> **What needs to be done**
Below is a listing. Quote from it, exactly, the lines from the one containing "Contact Us (89, 469)" down to the one containing "INTERIOR (334, 389)", both ends included, and nothing else.

....

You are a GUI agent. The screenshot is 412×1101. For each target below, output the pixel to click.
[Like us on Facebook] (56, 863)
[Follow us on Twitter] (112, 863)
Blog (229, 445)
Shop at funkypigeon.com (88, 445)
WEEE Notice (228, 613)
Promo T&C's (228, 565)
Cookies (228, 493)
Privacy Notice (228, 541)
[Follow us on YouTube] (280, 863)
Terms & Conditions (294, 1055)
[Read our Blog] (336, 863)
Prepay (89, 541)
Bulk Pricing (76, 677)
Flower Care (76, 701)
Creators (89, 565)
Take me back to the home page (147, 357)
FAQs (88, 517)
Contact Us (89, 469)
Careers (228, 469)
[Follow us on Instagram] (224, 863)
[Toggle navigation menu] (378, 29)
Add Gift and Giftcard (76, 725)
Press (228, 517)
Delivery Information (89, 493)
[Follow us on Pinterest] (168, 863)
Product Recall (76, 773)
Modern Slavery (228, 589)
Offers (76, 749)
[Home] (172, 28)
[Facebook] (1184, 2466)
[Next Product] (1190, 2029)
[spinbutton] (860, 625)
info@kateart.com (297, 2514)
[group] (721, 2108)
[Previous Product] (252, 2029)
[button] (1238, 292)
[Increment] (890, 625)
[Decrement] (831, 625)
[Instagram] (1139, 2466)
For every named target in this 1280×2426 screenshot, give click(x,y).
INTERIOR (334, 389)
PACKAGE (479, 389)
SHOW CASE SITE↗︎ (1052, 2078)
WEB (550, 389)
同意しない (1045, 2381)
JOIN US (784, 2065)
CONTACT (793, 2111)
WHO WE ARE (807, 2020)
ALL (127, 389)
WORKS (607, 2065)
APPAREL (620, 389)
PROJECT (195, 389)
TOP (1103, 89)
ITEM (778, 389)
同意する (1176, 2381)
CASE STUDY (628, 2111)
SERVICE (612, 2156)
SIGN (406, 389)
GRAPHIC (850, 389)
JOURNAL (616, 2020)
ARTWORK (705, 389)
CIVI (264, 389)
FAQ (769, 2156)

....

> **Exercise output**
Contact Us (89, 469)
Careers (228, 469)
[Follow us on Instagram] (224, 863)
[Toggle navigation menu] (378, 29)
Add Gift and Giftcard (76, 725)
Press (228, 517)
Delivery Information (89, 493)
[Follow us on Pinterest] (168, 863)
Product Recall (76, 773)
Modern Slavery (228, 589)
Offers (76, 749)
[Home] (172, 28)
[Facebook] (1184, 2466)
[Next Product] (1190, 2029)
[spinbutton] (860, 625)
info@kateart.com (297, 2514)
[group] (721, 2108)
[Previous Product] (252, 2029)
[button] (1238, 292)
[Increment] (890, 625)
[Decrement] (831, 625)
[Instagram] (1139, 2466)
For every named target in this 1280×2426 screenshot, give click(x,y).
INTERIOR (334, 389)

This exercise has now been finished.